EXTRACT TO READ -
Thread: Selecting Large Object and TOAST

Selecting Large Object and TOAST

From
vishal saberwal
Date:
hi,

We are storing the Icons/IMages in the database as Large Objects using lo_import functions.

(1) what would be the return type if i want to return a large object (XYZ.gif) to the remote client (GUI) using stored procedure.
Can anyone give an example please?
Are there any size limitations i need to consider when returning Large Object using procedures?

(2) A statement from documentation:
"PostgreSQL 7.1 introduced a mechanism (nicknamed "TOAST") that allows data values to be much larger than single pages. This makes the large object facility partially obsolete."
How do i TOAST my data stored as Large Object?

thanks,
vish

Re: Selecting Large Object and TOAST

From
Jan Wieck
Date:
On 12/4/2005 7:55 PM, vishal saberwal wrote:

> hi,
>
> We are storing the Icons/IMages in the database as Large Objects using
> lo_import functions.
>
> (1) what would be the return type if i want to return a large object (
> XYZ.gif) to the remote client (GUI) using stored procedure.
> Can anyone give an example please?
> Are there any size limitations i need to consider when returning Large
> Object using procedures?
>
> (2) A statement from documentation:
> "PostgreSQL 7.1 introduced a mechanism (nicknamed "TOAST") that allows data
> values to be much larger than single pages. This makes the large object
> facility partially obsolete."
> How do i TOAST my data stored as Large Object?

You don't. You would change you schema and application to store the
images in bytea columns instead.


Jan

--
#======================================================================#
# It's easier to get forgiveness for being wrong than for being right. #
# Let's break this rule - forgive me.                                  #
#================================================== JanWieck@Yahoo.com #

Re: Selecting Large Object and TOAST

From
"Joshua D. Drake"
Date:
>>
>> (1) what would be the return type if i want to return a large object (
>> XYZ.gif) to the remote client (GUI) using stored procedure.

RECORD EXTRACTS -
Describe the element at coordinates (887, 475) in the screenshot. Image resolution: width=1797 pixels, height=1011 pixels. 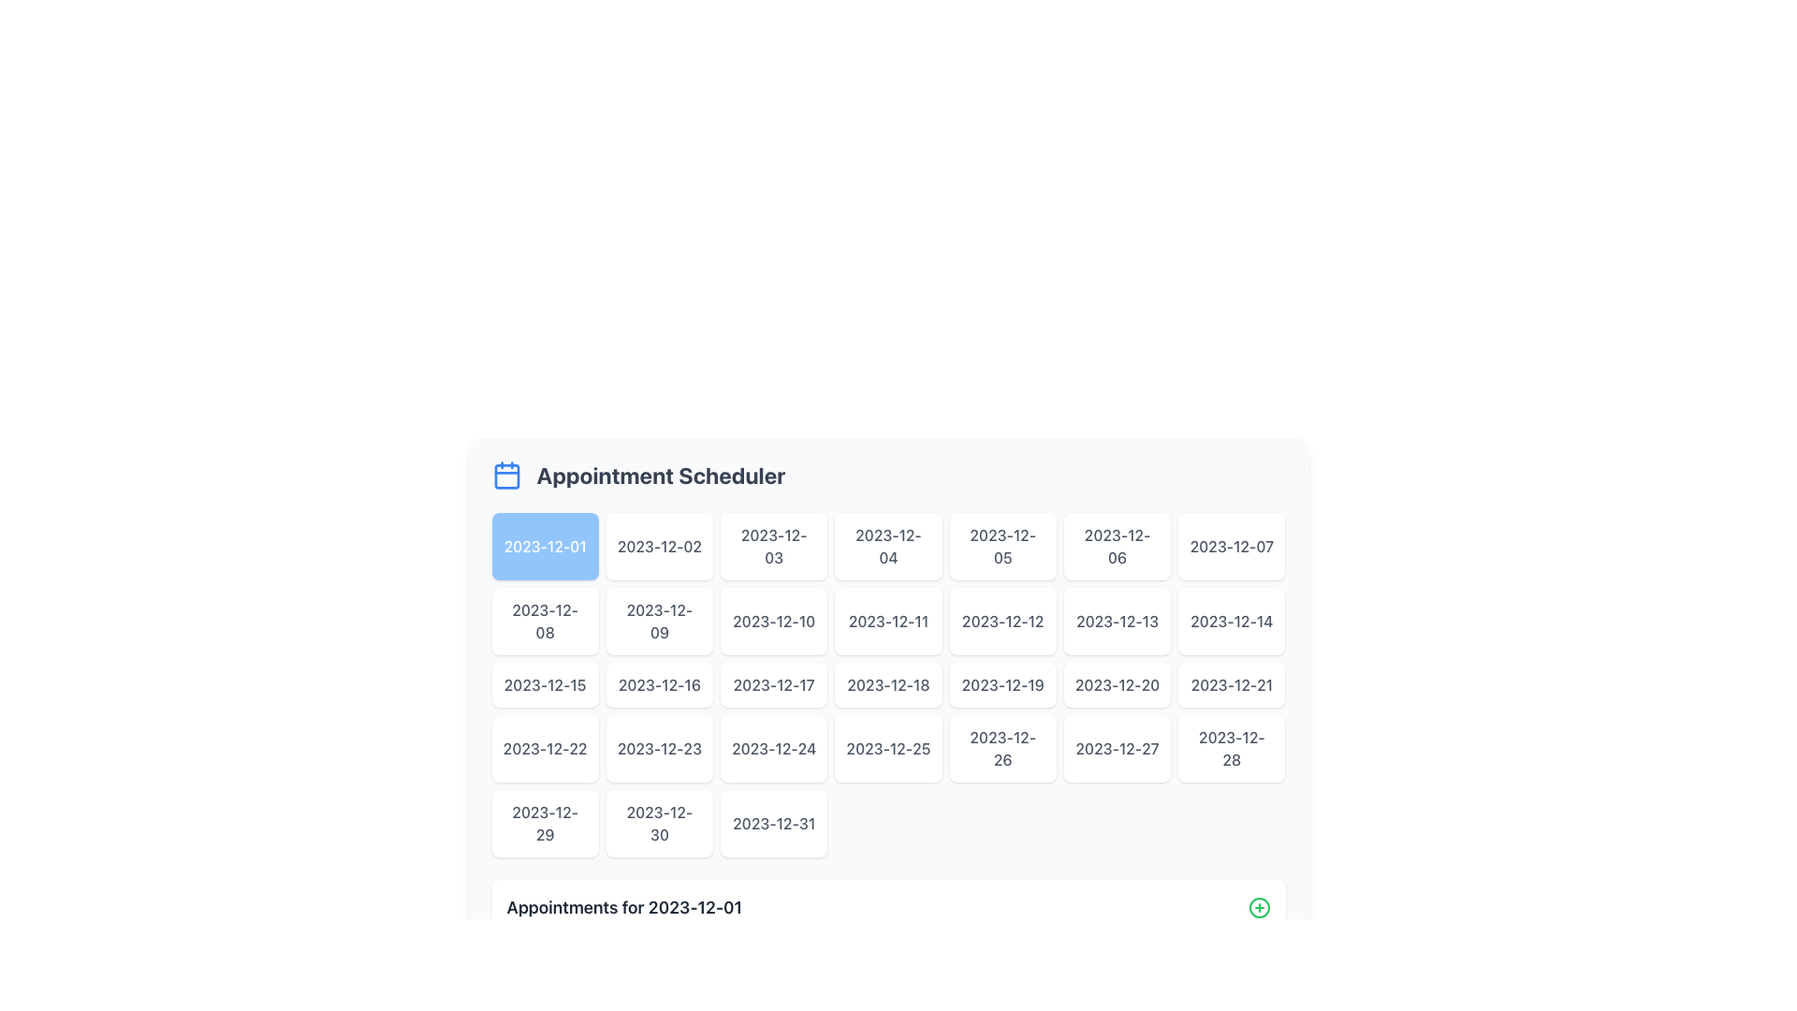
I see `title of the appointment scheduler located at the top of the main content area, above the grid of selectable dates` at that location.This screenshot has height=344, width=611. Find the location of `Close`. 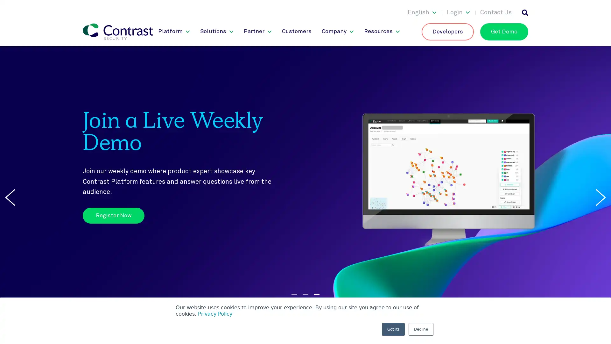

Close is located at coordinates (600, 9).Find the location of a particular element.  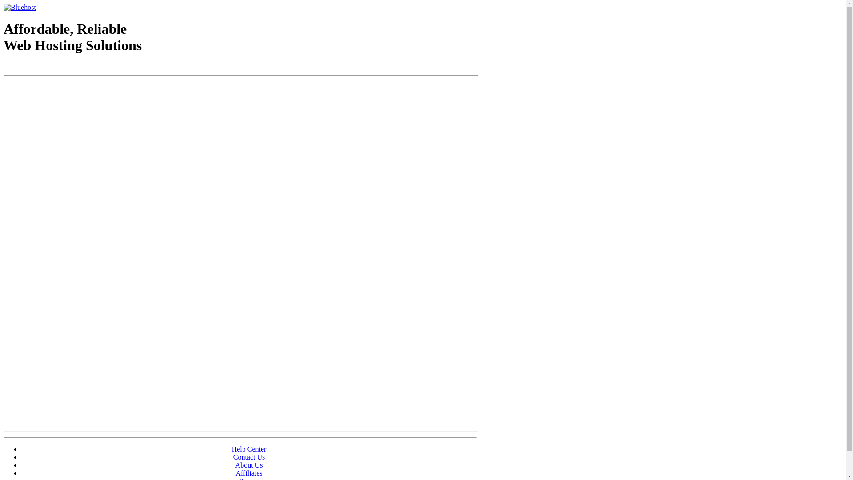

'Web Hosting - courtesy of www.bluehost.com' is located at coordinates (55, 68).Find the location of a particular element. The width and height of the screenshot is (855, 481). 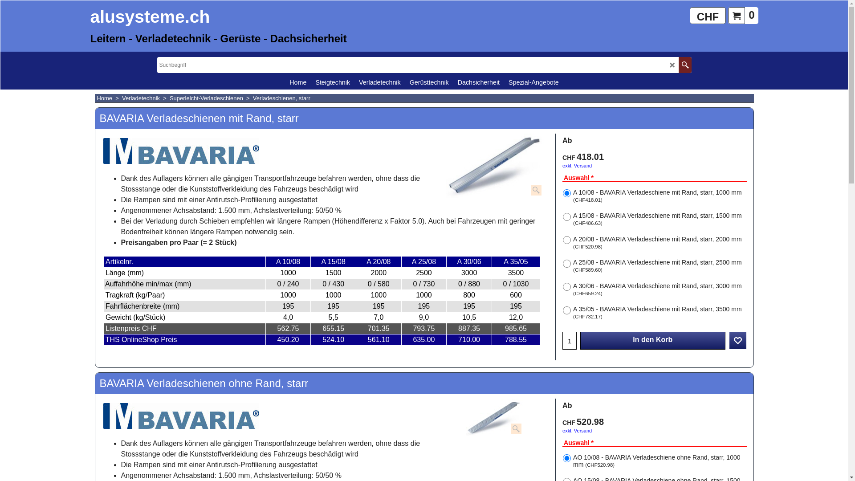

'Verladetechnik  > ' is located at coordinates (146, 98).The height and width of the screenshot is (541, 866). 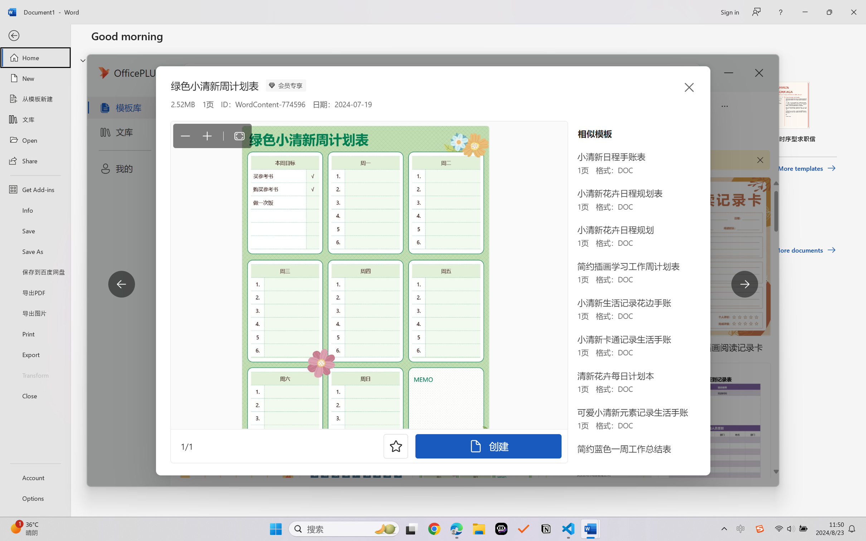 What do you see at coordinates (35, 374) in the screenshot?
I see `'Transform'` at bounding box center [35, 374].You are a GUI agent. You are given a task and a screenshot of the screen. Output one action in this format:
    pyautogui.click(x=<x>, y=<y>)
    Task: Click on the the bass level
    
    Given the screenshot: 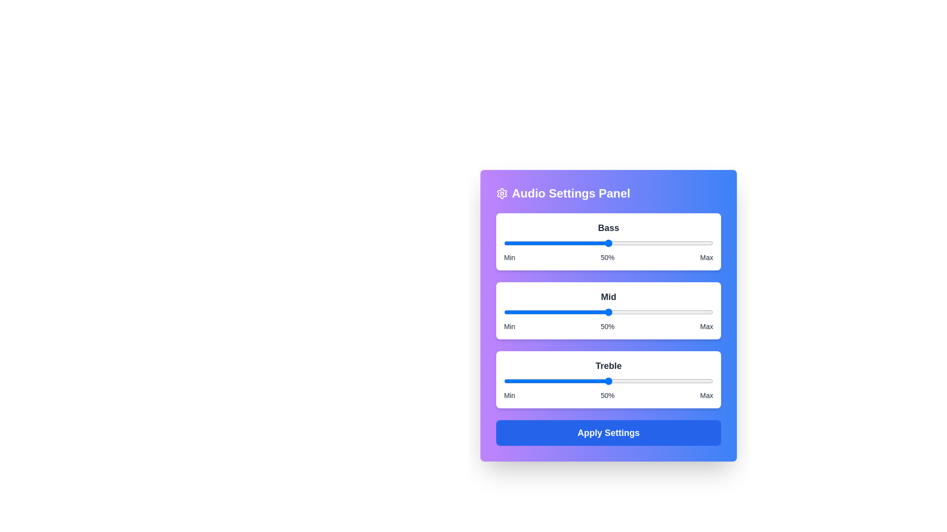 What is the action you would take?
    pyautogui.click(x=696, y=243)
    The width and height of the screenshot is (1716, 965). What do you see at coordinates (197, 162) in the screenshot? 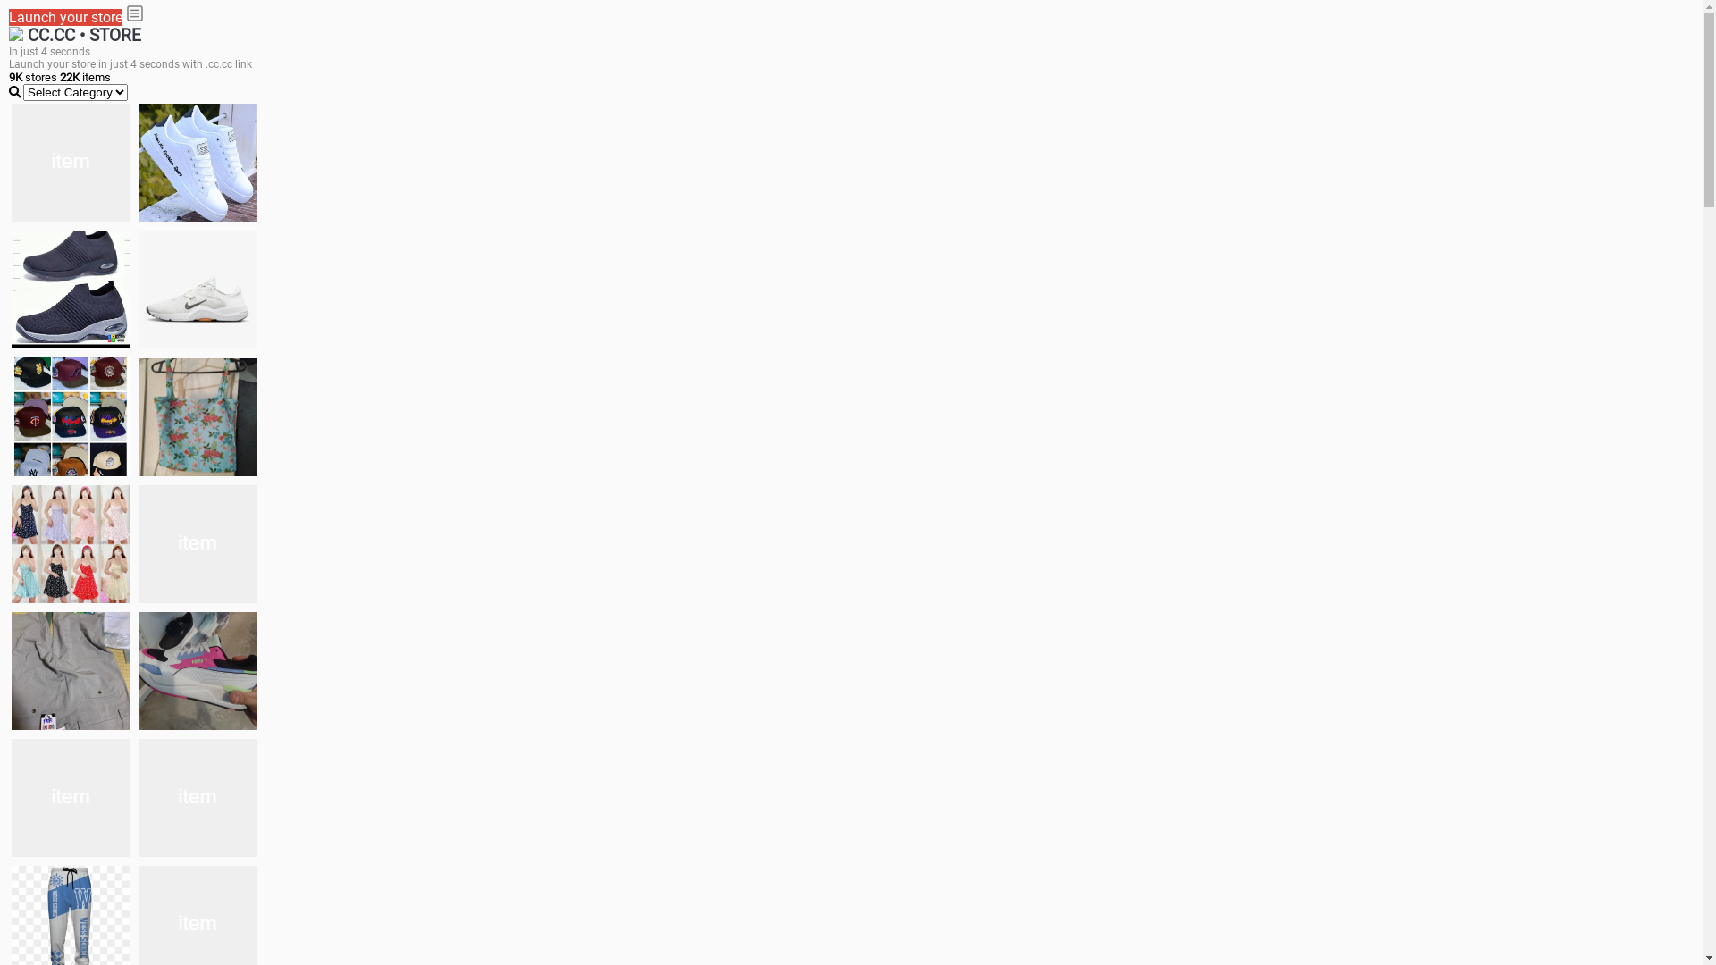
I see `'white shoes'` at bounding box center [197, 162].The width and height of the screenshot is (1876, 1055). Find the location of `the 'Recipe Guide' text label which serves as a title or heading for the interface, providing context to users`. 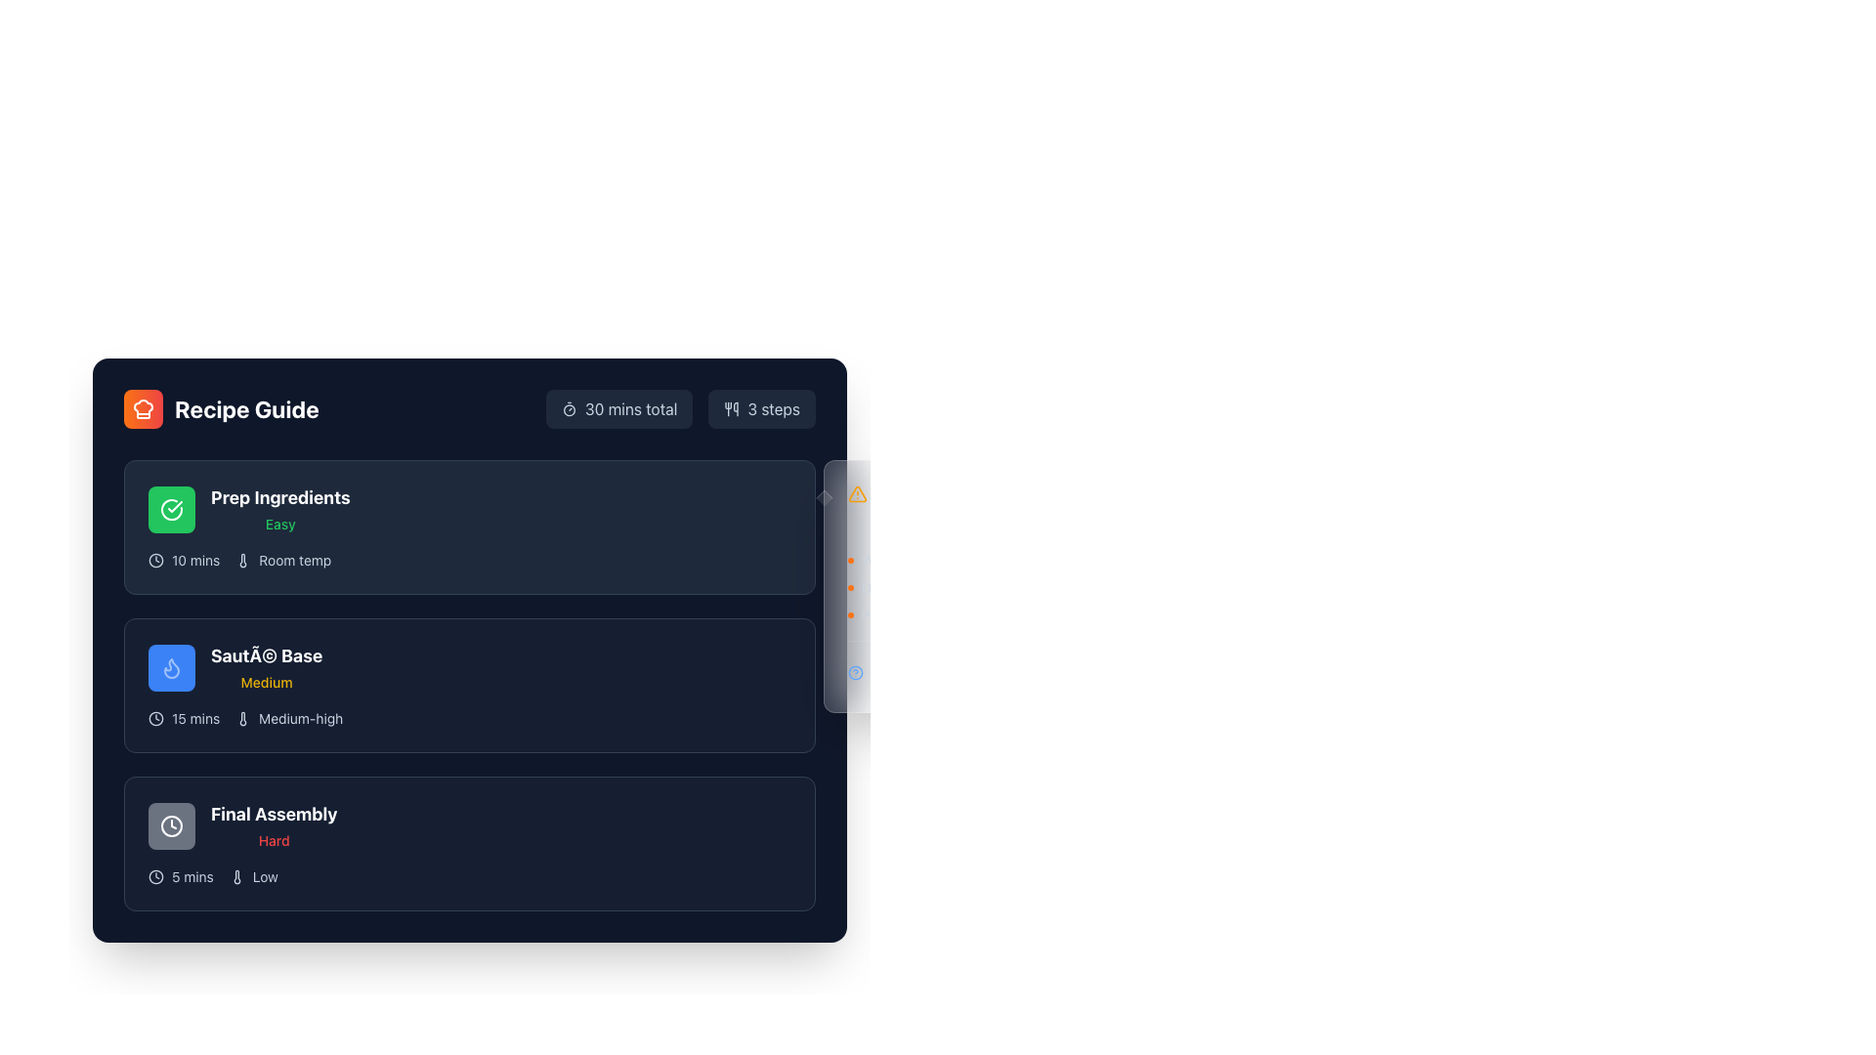

the 'Recipe Guide' text label which serves as a title or heading for the interface, providing context to users is located at coordinates (245, 408).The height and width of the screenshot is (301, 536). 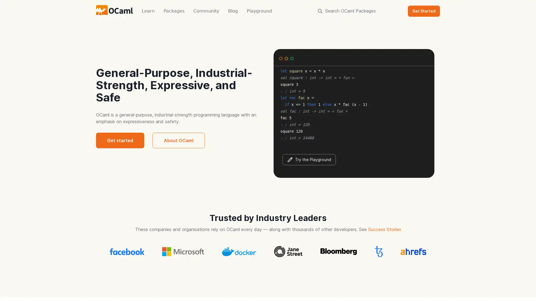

REQUIRED ACTIONS -
- 1) Summarize the thread on large objects and TOAST in two sentences.
- 2) Carry on the thread about large objects and TOAST, starting after its last line.

RESPONSE LIST -
- 1) Someone storing icons and images in PostgreSQL as large objects through lo_import asks what return type a stored procedure needs to send one to a remote GUI client, whether any size limits apply, and how to TOAST data kept as a large object. Jan Wieck answers that you don't, and that the schema and application should be changed to store the images in bytea columns instead.

- 2)
>> Can anyone give an example please?
>> Are there any size limitations i need to consider when returning Large
>> Object using procedures?
You have to use a lookup table that correlates the meta information
(filename, content-type)
with a particular loid. That way you can store any binary you want.

>>
>> How do i TOAST my data stored as Large Object?
This isn't a concern as it is all internal and automatic.

> You don't. You would change you schema and application to store the
> images in bytea columns instead.
>
Well I have to disagree with this. It entirely depends on the size of
the data you are storing. Bytea is remarkably
innefficient.

Joshua D. Drake

>
> Jan
>


Re: Selecting Large Object and TOAST

From
Jan Wieck
Date:
On 12/4/2005 9:24 PM, Joshua D. Drake wrote:

>>>
>>> (1) what would be the return type if i want to return a large object (
>>> XYZ.gif) to the remote client (GUI) using stored procedure.
>>> Can anyone give an example please?
>>> Are there any size limitations i need to consider when returning Large
>>> Object using procedures?
> You have to use a lookup table that correlates the meta information
> (filename, content-type)
> with a particular loid. That way you can store any binary you want.

This doesn't answer the question.

Fact is that most procedural languages (including PL/pgSQL) don't have
any access to classic large objects in the first place. So all the
stored procedure can do is to return the identifier of the large object
to the client and the client must then use lo_open(), lo_read() etc. to
actually get the data of the object. Not all client interfaces support
these fastpath based libpq functions.

>
>>>
>>> How do i TOAST my data stored as Large Object?
> This isn't a concern as it is all internal and automatic.
>
>> You don't. You would change you schema and application to store the
>> images in bytea columns instead.
>>
> Well I have to disagree with this. It entirely depends on the size of
> the data you are storing. Bytea is remarkably
> innefficient.

Which would be the data type of your choice for images?


Jan

--
#======================================================================#
# It's easier to get forgiveness for being wrong than for being right. #
# Let's break this rule - forgive me.                                  #
#================================================== JanWieck@Yahoo.com #

Re: Selecting Large Object and TOAST

From
"Joshua D. Drake"
Date:
>
> This doesn't answer the question.
>
> Fact is that most procedural languages (including PL/pgSQL) don't have
> any access to classic large objects in the first place. So all the
> stored procedure can do is to return the identifier of the large
> object to the client and the client must then use lo_open(), lo_read()
> etc. to actually get the data of the object. Not all client interfaces
> support these fastpath based libpq functions.
>

You are correct, I missed the part about wanting to return from a stored
procedure.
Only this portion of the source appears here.